Some reactions from Governor Cuomo’s State of the Sate speech later.
I missed the People’s State of the State yesterday, as did most of the other 2,000 individuals expected on the Empire State Plaza later today. Just saying, a rally today may have garnered more attention for the cause.
Advocates for the poor, union leaders and members of the Occupy Albany movement rallied Tuesday across the street from the Capitol in Academy Park [...]
They called it “The People’s State of the State,” [...]
Previous rallies of this kind had been held at the same time as the annual gubernatorial speech. [...]
[...] this year’s response is more muted — the rally attracted about 75 people
David Soares’ opponent accuses him of corruption – without any evidence.

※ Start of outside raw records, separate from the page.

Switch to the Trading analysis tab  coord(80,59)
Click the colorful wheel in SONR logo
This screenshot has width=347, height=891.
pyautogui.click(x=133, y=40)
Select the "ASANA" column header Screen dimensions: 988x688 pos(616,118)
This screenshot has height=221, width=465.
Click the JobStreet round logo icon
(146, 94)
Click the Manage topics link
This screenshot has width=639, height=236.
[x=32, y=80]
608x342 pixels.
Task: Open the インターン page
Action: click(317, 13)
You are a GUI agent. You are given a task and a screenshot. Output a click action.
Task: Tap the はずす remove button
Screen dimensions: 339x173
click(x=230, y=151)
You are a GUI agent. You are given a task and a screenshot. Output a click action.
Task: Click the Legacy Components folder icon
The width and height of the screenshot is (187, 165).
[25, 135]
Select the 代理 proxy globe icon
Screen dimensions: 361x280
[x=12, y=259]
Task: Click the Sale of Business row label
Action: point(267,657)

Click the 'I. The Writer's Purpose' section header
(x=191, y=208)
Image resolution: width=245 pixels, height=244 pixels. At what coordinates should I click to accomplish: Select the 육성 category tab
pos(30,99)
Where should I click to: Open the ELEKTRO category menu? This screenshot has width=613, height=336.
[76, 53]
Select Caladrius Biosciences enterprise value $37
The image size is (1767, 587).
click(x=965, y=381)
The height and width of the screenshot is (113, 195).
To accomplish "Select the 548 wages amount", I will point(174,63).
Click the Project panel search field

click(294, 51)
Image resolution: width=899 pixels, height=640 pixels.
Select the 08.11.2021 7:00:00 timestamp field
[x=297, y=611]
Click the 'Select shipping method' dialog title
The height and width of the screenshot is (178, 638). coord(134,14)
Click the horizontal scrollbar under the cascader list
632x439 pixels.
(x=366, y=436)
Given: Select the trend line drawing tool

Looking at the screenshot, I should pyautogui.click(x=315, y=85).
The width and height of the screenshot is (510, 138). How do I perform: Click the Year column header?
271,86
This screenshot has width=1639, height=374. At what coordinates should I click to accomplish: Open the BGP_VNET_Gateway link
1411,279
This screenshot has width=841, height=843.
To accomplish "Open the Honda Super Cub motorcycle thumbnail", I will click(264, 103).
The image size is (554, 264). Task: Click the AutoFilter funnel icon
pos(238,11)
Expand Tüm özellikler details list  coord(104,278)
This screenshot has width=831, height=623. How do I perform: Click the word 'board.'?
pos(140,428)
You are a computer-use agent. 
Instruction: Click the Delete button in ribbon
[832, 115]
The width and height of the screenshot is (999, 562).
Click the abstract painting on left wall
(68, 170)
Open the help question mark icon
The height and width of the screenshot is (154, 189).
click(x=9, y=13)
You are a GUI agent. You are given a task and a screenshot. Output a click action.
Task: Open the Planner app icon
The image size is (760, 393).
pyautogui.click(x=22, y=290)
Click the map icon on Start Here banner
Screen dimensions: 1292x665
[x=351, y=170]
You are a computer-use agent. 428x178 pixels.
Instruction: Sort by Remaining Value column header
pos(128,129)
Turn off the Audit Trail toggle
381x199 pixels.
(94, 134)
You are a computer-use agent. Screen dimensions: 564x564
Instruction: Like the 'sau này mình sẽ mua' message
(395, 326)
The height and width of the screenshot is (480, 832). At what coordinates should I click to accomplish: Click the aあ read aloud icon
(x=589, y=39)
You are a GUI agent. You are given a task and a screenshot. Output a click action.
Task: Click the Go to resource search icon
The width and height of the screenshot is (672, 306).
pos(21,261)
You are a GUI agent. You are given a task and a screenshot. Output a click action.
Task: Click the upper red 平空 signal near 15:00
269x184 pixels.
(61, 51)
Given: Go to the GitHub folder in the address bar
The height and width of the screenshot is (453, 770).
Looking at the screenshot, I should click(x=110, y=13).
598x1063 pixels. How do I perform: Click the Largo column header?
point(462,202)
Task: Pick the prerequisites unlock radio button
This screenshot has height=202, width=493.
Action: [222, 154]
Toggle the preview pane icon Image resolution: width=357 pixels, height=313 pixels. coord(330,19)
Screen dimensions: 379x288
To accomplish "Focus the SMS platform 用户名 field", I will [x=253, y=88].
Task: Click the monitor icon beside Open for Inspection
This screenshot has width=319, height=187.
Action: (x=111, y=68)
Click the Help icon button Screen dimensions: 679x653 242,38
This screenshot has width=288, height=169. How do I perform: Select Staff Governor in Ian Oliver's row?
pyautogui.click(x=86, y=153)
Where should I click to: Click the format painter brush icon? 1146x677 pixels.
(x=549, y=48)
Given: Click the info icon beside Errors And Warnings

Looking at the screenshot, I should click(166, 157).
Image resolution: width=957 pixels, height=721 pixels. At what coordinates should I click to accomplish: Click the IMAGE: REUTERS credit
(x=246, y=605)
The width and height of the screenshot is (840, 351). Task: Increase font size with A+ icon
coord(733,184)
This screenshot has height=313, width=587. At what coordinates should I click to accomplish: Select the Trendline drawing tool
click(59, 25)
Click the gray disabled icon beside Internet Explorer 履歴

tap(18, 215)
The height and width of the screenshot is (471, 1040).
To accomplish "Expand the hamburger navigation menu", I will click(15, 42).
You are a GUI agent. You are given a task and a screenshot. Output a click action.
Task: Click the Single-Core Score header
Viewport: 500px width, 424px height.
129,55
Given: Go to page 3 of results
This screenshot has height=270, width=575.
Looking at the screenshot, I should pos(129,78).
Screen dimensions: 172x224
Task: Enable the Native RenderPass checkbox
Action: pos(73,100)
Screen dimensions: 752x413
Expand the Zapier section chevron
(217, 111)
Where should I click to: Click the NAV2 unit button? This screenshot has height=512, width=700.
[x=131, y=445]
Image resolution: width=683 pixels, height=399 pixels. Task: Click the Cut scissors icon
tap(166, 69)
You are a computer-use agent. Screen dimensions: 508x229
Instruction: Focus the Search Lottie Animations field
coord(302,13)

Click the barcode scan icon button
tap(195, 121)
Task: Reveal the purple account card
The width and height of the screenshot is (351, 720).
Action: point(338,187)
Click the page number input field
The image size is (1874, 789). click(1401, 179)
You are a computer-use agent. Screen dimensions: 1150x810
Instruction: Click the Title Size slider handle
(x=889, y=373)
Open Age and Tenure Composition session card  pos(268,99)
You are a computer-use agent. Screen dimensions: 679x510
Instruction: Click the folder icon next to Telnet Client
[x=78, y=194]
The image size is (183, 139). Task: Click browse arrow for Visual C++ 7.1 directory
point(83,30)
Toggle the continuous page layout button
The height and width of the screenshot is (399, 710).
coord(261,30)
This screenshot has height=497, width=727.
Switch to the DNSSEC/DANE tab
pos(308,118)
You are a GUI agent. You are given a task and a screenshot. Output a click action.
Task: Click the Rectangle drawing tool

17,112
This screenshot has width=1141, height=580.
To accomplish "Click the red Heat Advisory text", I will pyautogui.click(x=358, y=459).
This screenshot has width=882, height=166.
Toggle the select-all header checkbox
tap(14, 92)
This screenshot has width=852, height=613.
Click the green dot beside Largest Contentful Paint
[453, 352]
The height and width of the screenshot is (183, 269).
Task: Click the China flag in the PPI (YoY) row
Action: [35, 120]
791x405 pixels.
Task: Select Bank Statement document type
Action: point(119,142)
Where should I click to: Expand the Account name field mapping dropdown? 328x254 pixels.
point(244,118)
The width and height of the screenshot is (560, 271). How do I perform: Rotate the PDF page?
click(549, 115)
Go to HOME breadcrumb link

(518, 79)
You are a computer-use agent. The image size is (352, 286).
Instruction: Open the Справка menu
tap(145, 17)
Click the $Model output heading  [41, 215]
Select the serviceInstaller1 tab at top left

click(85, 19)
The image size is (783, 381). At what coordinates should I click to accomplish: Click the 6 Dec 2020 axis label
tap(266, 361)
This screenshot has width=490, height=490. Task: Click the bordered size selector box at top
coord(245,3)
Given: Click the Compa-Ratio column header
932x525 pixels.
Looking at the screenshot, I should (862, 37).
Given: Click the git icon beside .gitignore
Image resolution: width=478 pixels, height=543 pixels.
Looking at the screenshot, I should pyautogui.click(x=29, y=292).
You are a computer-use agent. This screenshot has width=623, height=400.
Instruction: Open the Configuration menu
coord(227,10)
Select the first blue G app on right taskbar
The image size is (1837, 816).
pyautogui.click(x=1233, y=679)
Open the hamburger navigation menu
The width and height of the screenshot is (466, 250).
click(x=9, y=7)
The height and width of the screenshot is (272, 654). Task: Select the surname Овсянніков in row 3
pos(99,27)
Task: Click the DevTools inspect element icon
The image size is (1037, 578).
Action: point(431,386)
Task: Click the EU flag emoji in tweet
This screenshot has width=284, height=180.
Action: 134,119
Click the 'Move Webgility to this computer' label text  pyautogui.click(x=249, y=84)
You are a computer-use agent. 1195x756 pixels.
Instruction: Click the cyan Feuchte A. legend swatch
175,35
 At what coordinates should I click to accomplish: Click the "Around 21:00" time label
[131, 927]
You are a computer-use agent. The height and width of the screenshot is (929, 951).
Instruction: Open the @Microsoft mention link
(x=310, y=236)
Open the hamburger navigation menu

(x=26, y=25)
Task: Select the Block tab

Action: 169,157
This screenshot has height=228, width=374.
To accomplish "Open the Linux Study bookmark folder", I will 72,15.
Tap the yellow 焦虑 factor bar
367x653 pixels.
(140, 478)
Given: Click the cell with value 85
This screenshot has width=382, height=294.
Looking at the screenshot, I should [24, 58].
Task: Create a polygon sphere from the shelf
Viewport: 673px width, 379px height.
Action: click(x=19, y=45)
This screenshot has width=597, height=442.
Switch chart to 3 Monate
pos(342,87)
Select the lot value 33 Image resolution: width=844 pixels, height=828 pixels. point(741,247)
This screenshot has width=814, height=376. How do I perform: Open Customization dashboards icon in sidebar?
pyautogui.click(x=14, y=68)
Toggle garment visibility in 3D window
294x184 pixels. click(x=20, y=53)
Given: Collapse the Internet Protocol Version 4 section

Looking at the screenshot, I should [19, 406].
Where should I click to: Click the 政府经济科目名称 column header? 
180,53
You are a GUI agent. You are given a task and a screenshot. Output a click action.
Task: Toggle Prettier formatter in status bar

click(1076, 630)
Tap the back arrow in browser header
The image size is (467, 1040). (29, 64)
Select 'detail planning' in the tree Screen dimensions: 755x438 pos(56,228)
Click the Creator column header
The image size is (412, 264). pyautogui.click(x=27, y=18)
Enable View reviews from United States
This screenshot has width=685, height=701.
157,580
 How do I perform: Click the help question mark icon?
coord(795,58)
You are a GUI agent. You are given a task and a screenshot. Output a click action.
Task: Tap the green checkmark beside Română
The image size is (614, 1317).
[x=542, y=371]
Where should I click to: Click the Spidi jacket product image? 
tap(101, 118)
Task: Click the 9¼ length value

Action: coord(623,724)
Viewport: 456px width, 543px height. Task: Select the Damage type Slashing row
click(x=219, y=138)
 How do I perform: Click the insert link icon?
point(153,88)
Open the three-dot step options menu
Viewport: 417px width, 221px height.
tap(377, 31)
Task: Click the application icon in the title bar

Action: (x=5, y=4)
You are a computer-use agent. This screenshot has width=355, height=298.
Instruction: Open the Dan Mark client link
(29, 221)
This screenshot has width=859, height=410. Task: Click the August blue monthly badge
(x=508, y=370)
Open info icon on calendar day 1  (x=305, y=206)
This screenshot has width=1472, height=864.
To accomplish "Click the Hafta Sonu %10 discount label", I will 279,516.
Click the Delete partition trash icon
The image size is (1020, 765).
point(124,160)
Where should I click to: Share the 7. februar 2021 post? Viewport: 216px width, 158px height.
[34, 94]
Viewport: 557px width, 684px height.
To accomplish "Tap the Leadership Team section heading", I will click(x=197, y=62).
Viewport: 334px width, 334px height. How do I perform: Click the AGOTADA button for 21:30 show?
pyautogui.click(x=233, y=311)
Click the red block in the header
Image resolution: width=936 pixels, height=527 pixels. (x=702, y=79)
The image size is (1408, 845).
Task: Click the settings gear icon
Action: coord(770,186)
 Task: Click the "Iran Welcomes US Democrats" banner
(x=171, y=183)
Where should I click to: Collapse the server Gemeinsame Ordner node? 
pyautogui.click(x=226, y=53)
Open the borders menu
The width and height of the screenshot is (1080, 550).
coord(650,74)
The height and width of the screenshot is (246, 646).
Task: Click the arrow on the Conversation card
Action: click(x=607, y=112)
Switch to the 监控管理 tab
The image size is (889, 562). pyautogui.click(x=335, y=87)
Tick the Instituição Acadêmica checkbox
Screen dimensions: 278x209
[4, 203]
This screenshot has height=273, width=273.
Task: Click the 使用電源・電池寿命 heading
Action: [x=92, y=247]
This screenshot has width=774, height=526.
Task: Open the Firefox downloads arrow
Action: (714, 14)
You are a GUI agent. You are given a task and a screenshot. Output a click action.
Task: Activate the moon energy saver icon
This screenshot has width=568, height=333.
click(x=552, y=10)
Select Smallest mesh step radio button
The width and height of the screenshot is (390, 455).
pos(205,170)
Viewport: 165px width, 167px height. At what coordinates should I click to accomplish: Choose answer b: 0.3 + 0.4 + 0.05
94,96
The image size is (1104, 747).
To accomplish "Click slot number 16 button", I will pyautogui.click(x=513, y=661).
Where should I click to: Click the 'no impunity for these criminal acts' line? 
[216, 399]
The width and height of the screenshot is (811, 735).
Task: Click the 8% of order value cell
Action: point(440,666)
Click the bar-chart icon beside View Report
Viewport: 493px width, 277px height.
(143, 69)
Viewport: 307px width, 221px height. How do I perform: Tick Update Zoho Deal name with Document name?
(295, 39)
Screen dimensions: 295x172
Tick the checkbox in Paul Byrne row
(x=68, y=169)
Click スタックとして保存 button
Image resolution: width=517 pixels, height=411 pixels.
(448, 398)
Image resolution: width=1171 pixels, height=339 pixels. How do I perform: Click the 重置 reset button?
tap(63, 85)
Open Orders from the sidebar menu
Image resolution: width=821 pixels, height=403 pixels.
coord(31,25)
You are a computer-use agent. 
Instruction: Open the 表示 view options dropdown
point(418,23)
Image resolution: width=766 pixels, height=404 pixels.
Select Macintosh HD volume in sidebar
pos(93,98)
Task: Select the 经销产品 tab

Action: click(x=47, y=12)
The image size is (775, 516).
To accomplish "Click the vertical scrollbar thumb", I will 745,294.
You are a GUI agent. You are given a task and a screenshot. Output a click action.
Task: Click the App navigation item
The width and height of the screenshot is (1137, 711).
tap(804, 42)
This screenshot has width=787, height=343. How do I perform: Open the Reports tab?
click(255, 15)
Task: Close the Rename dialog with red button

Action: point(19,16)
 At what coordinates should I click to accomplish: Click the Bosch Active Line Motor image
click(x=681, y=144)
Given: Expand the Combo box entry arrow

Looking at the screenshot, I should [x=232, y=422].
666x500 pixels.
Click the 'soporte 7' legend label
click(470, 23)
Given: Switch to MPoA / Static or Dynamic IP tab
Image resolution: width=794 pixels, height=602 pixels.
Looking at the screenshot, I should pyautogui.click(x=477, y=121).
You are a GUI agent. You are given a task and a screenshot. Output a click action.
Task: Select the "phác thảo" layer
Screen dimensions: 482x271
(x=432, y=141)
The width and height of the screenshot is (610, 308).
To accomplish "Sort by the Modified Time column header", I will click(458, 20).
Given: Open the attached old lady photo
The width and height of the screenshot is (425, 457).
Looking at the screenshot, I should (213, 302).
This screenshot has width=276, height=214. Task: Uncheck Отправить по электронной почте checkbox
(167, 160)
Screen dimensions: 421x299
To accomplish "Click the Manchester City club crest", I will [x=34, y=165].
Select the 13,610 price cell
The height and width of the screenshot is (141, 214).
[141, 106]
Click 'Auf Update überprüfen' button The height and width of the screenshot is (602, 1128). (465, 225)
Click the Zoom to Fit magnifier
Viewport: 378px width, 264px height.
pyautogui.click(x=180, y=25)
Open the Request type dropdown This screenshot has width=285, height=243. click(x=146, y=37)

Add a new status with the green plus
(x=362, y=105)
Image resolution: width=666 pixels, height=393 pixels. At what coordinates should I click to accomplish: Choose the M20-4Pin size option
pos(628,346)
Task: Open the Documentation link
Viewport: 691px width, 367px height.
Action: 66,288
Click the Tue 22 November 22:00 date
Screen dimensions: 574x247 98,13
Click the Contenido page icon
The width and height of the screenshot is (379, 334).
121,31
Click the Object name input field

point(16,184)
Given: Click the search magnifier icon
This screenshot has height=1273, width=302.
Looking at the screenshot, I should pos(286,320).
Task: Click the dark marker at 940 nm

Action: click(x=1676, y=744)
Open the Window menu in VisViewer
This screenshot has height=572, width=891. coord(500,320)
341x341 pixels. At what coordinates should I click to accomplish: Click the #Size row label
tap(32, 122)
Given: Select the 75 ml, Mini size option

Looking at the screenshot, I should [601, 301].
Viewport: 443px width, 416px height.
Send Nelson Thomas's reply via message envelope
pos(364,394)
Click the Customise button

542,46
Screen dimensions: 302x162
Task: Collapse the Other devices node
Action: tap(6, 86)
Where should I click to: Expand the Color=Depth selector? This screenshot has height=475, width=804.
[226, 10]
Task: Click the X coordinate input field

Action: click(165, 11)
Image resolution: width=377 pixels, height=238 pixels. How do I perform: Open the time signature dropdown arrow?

As District Attorney David Soares mulls whether to prosecute the latest arrests stemming from the Occupy Albany protests, his re-election campaign is capitalizing on the movement.
On Oct. 31, 10 days after the protest began, the Friends of David Soares trumpeted the Democrat’s refusal to prosecute peaceful protesters [...]
On Thursday, a lawyer who has provided legal advice to the local protesters will be among three hosts of a Loudonville fundraiser backing Soares’ bid for a third term. [...]
Soares’ Democratic challenger, defense attorney Lee Kindlon, said it nonetheless “clearly appears as if the DA is soliciting campaign cash in return for his promise not to prosecute.”
This reckless, unsubstantiated accusation by Kindlon hurts the Occupy movement, the aims of which he claims to support. Not a good way to advance the movement, or build support in a Democratic primary.
Crazy weather is hurting apple trees.
If this isn’t climate change, then it’s an ominous preview of what to expect.
There is no going back if an apple tree starts budding off too early. “A tree can decide that it is spring again already and start budding. When it gets cold again, it kills the bud, [...]
It is too early to tell whether this mild, snowless start to winter will damage the state fruit harvest, said Ian Merwin, a professor of horticulture at Cornell University who specializes in apples and other fruit trees.
But when a winter starts out warm — December was 6 degrees warmer than the historical average, according to the Albany office of the National Weather Service — that sets the stage for crop damage when temperatures suddenly plummet and trees have not had time to “harden up” for the cold.
Two Times Union readers sound off on Tea Party Chris Gibson.
After reading the Dec. 21 editorial, “What’s wrong with the GOP?” I feel the Times Union is ready to declare Rep. Chris Gibson of Kinderhook “Champion of the Middle Class” and “deserving of re-election” because he is willing to vote in favor of a two-month extension of the payroll tax cut.
I find this disturbing because it is my perception that, until now, Rep. Gibson has been in lockstep with the tea party members who have no concern for the middle class and who disdain the art of compromise in favor of all-or-nothing politics.
Maybe this is a good first step, but where was Rep. Gibson on all the other votes?
Gibson record shows that he is just as extreme as House Majority Leader Rep. Eric Cantor, R-Va. As the election nears, Gibson will want his constituents to forget that he supports gutting the Post Office, dismantling Social Security, reducing women’s access to health care and protecting millionaires and corporations from tax increases.
Let the DEC know what you think of hydrofracking, says biogeochemist Jonathan Cole.
Whether you believe that hydrofracking is the solution to our nation’s energy woes, or an environmental and economic disaster, Jan. 11 is the last day you can productively weigh in on the DEC’s Draft Environmental Impact Statement (http://www.dec.ny.gov/energy/75370.html). [...]
As a biogeochemist with more than 30 years of experience with water quality issues, I believe that the environmental impact statement is not ready to be implemented. There is too much at stake and too many gaps in our scientific understanding. The bottom line: We should not proceed until we know that clean water, a resource essential to all of us, is not going to be a casualty of gas extraction.
[...] The U.S. Environmental Protection Agency recently announced its plan to conduct a major study of hydrofracking. Some critical questions being explored by the EPA:
Fracking requires about 4 million gallons of water per well, per day. How would this withdrawal impact water supplies in affected areas, including lakes, streams and groundwater?
Fracking fluid contains toxic and carcinogenic chemicals such as ethylene glycol. Flowback water (a byproduct of drilling) contains methane. If spills occur during or post-drilling, what risk do they pose to drinking water?
Does the drilling process threaten aquifers that support New York’s drinking water? Can fracking fluid or gases migrate underground?
Are current methods of treating fracking wastewater effective at removing target contaminants and do evaporation ponds put groundwater supplies at risk?